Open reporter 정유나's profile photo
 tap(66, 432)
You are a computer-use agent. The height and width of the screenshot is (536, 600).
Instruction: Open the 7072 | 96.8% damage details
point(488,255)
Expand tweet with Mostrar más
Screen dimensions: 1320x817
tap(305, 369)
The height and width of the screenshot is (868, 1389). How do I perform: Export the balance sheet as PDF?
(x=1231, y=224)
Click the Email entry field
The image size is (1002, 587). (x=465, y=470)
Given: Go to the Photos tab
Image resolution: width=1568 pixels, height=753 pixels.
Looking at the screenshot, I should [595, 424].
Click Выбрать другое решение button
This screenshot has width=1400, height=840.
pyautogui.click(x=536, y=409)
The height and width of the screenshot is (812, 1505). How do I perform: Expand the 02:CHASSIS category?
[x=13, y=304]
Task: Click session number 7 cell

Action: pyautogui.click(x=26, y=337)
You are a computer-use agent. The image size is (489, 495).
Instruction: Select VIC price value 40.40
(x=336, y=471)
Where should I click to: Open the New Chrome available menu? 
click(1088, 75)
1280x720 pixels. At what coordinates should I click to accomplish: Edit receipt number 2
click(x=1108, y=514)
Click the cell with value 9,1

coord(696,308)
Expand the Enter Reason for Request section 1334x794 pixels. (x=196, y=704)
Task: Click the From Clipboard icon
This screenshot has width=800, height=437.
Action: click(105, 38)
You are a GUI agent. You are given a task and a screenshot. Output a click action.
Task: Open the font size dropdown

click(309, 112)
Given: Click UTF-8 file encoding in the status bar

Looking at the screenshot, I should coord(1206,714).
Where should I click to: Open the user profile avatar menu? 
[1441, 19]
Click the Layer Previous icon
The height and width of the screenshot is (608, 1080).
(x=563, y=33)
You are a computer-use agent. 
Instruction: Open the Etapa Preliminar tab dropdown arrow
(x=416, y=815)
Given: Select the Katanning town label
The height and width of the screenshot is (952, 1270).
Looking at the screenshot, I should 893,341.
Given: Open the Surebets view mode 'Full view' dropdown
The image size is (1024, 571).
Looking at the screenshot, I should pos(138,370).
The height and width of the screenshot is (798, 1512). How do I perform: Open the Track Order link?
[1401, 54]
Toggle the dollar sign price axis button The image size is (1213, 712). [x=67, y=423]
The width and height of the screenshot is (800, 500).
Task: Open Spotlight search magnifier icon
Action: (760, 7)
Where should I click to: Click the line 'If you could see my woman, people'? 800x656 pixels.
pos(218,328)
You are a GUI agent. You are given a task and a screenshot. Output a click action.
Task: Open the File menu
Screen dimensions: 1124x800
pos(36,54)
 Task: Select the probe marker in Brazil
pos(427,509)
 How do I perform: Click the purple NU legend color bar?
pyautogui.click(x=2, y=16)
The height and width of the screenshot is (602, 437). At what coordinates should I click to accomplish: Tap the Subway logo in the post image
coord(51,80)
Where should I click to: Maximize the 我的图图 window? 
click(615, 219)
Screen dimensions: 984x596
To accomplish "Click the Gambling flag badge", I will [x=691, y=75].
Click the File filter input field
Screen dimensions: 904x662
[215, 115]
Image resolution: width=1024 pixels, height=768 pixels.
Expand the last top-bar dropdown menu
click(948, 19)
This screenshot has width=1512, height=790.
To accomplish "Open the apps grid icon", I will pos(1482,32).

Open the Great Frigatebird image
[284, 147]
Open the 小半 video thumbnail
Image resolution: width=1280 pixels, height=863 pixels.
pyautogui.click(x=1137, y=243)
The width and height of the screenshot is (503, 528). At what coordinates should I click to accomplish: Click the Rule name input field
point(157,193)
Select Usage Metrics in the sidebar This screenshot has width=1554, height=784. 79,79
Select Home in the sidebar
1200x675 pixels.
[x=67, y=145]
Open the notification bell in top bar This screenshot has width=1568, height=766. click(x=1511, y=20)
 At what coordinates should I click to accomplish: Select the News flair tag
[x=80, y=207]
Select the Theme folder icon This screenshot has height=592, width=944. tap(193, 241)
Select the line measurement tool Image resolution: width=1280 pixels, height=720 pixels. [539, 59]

+--

Written task: Rewrite all of the material above, changing every "Instruction" to "Directive" and leaving everything else the same.

Answer:
Open reporter 정유나's profile photo
 tap(66, 432)
You are a computer-use agent. The height and width of the screenshot is (536, 600).
Directive: Open the 7072 | 96.8% damage details
point(488,255)
Expand tweet with Mostrar más
Screen dimensions: 1320x817
tap(305, 369)
The height and width of the screenshot is (868, 1389). How do I perform: Export the balance sheet as PDF?
(x=1231, y=224)
Click the Email entry field
The image size is (1002, 587). (x=465, y=470)
Given: Go to the Photos tab
Image resolution: width=1568 pixels, height=753 pixels.
Looking at the screenshot, I should [595, 424].
Click Выбрать другое решение button
This screenshot has width=1400, height=840.
pyautogui.click(x=536, y=409)
The height and width of the screenshot is (812, 1505). How do I perform: Expand the 02:CHASSIS category?
[x=13, y=304]
Task: Click session number 7 cell

Action: pyautogui.click(x=26, y=337)
You are a computer-use agent. The image size is (489, 495).
Directive: Select VIC price value 40.40
(x=336, y=471)
Where should I click to: Open the New Chrome available menu? 
click(1088, 75)
1280x720 pixels. At what coordinates should I click to accomplish: Edit receipt number 2
click(x=1108, y=514)
Click the cell with value 9,1

coord(696,308)
Expand the Enter Reason for Request section 1334x794 pixels. (x=196, y=704)
Task: Click the From Clipboard icon
This screenshot has width=800, height=437.
Action: click(105, 38)
You are a GUI agent. You are given a task and a screenshot. Output a click action.
Task: Open the font size dropdown

click(309, 112)
Given: Click UTF-8 file encoding in the status bar

Looking at the screenshot, I should coord(1206,714).
Where should I click to: Open the user profile avatar menu? 
[1441, 19]
Click the Layer Previous icon
The height and width of the screenshot is (608, 1080).
(x=563, y=33)
You are a computer-use agent. 
Directive: Open the Etapa Preliminar tab dropdown arrow
(x=416, y=815)
Given: Select the Katanning town label
The height and width of the screenshot is (952, 1270).
Looking at the screenshot, I should 893,341.
Given: Open the Surebets view mode 'Full view' dropdown
The image size is (1024, 571).
Looking at the screenshot, I should pos(138,370).
The height and width of the screenshot is (798, 1512). How do I perform: Open the Track Order link?
[1401, 54]
Toggle the dollar sign price axis button The image size is (1213, 712). [x=67, y=423]
The width and height of the screenshot is (800, 500).
Task: Open Spotlight search magnifier icon
Action: (760, 7)
Where should I click to: Click the line 'If you could see my woman, people'? 800x656 pixels.
pos(218,328)
You are a GUI agent. You are given a task and a screenshot. Output a click action.
Task: Open the File menu
Screen dimensions: 1124x800
pos(36,54)
 Task: Select the probe marker in Brazil
pos(427,509)
 How do I perform: Click the purple NU legend color bar?
pyautogui.click(x=2, y=16)
The height and width of the screenshot is (602, 437). At what coordinates should I click to accomplish: Tap the Subway logo in the post image
coord(51,80)
Where should I click to: Maximize the 我的图图 window? 
click(615, 219)
Screen dimensions: 984x596
To accomplish "Click the Gambling flag badge", I will [x=691, y=75].
Click the File filter input field
Screen dimensions: 904x662
[215, 115]
Image resolution: width=1024 pixels, height=768 pixels.
Expand the last top-bar dropdown menu
click(948, 19)
This screenshot has width=1512, height=790.
To accomplish "Open the apps grid icon", I will pos(1482,32).

Open the Great Frigatebird image
[284, 147]
Open the 小半 video thumbnail
Image resolution: width=1280 pixels, height=863 pixels.
pyautogui.click(x=1137, y=243)
The width and height of the screenshot is (503, 528). At what coordinates should I click to accomplish: Click the Rule name input field
point(157,193)
Select Usage Metrics in the sidebar This screenshot has width=1554, height=784. 79,79
Select Home in the sidebar
1200x675 pixels.
[x=67, y=145]
Open the notification bell in top bar This screenshot has width=1568, height=766. click(x=1511, y=20)
 At what coordinates should I click to accomplish: Select the News flair tag
[x=80, y=207]
Select the Theme folder icon This screenshot has height=592, width=944. tap(193, 241)
Select the line measurement tool Image resolution: width=1280 pixels, height=720 pixels. [539, 59]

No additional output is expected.